Agonizing, Hava turned and looked to the back of the courtroom, where the Goldfarbs were sitting. Hava could see Larry, tall and serious, nodding. She could see Ann, brown-haired and petite, looking directly at her and crying. "He's squeezing her hand, and she's looking at me so intently and with so much love," Hava would remember, later. "It was easy to imagine them as monsters, but when I looked back, I thought: There is no way they would screw me."

Hava turned back to the magistrate. "Yes," she said, letting go of Jackson Jeffrey Leichtman. She agreed that her son would be raised by people who would take him to Virginia, and rename him Jonathan Morgan Goldfarb, and become his forever and ever parents. She could only trust that the Goldfarbs would keep the promise they made.

Hava ponders this leap of faith while sitting in the dining room of Ann and Larry Goldfarb's Great Falls Colonial. It is late afternoon; pale sunlight is shining through the window. On the floor of the living room, which adjoins the room where they are sitting, the baby -- Jonathan, now 4 and with a ready sense of humor and deeply carved cheek dimples -- is assembling a puzzle with his brother, Daniel, while his birth mother and his mother discuss what it's like to have two women involved in the life of one boy.
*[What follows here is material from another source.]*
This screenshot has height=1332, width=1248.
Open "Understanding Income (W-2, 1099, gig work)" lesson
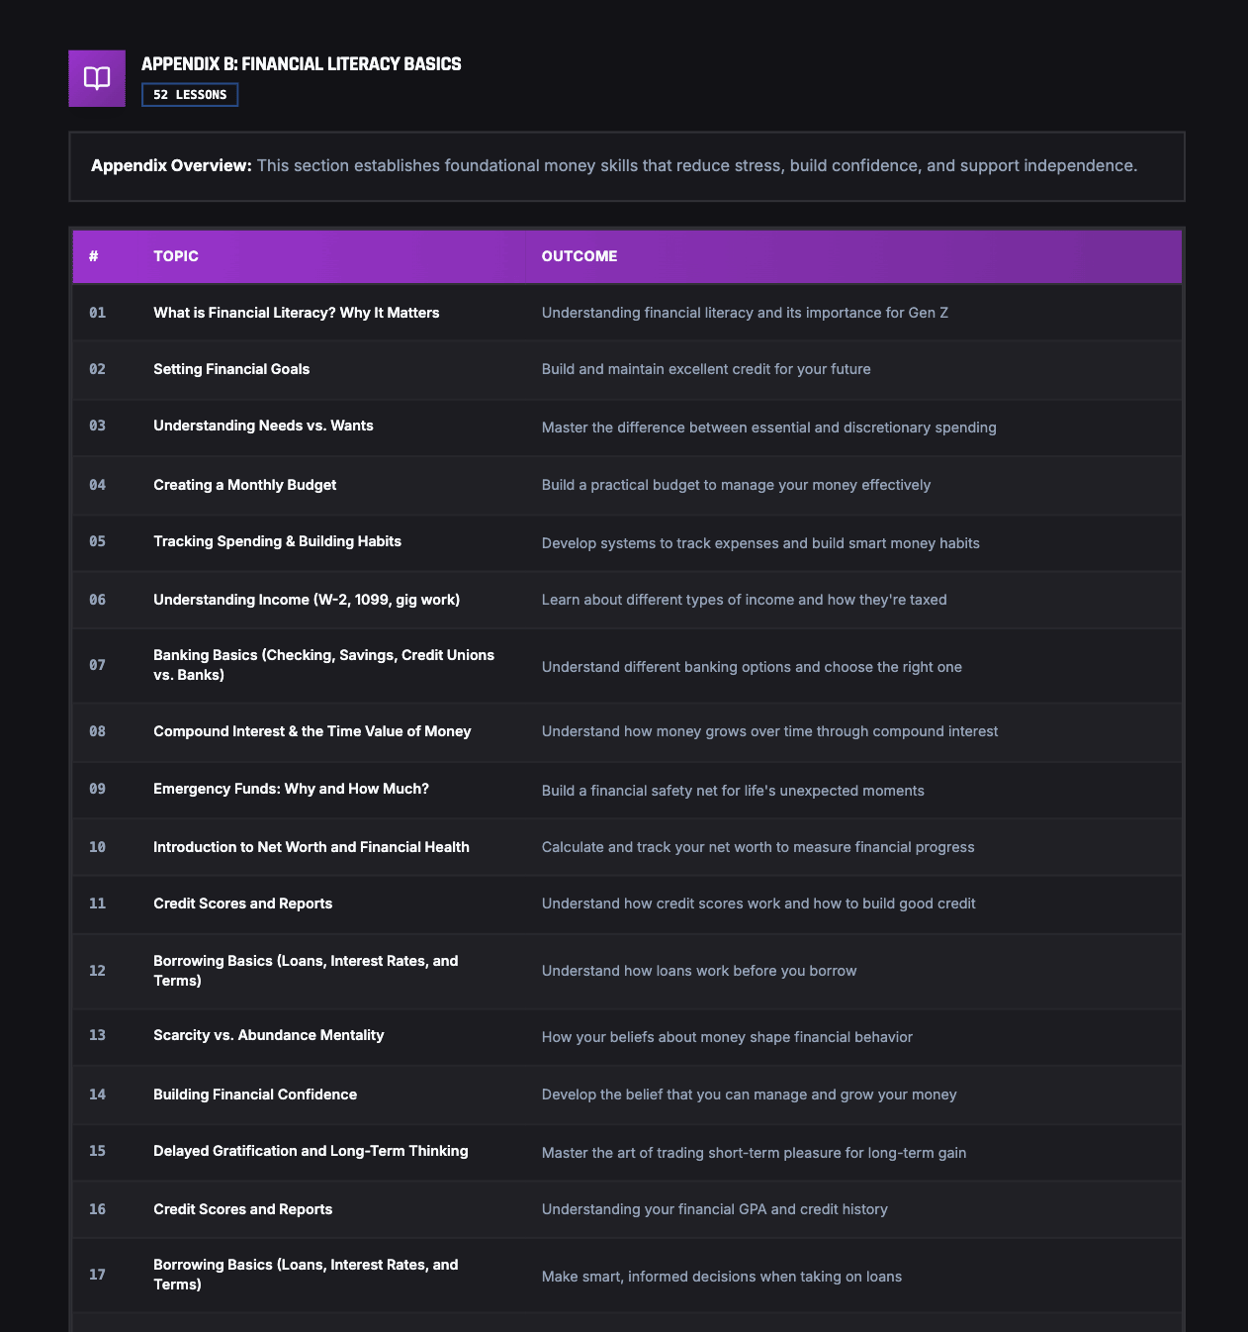click(x=307, y=600)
Make that three women involved in the lives of two boys -- there are photos everywhere of Daniel's birth mother, as well as five grandmothers, four grandfathers, three great-grandparents and more than a dozen aunts and uncles. The Goldfarbs and their birth families are in the vanguard of reshaping domestic American adoption, transforming it from a clandestine, stigma-laden arrangement into a more open and collaborative one. They believe it's healthy, if possible, for an adoptive child to know where he or she came from; to have access to his or her medical background and genetic history; to know that he or she wasn't abandoned or "given away."